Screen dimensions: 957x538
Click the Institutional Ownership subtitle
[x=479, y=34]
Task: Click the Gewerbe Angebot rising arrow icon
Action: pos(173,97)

> _STATED PROBLEM_: Retype all of the rows above without changing anything.

> _SOLUTION BELOW_:
Screen dimensions: 957x538
Click the Institutional Ownership subtitle
[x=479, y=34]
Task: Click the Gewerbe Angebot rising arrow icon
Action: pos(173,97)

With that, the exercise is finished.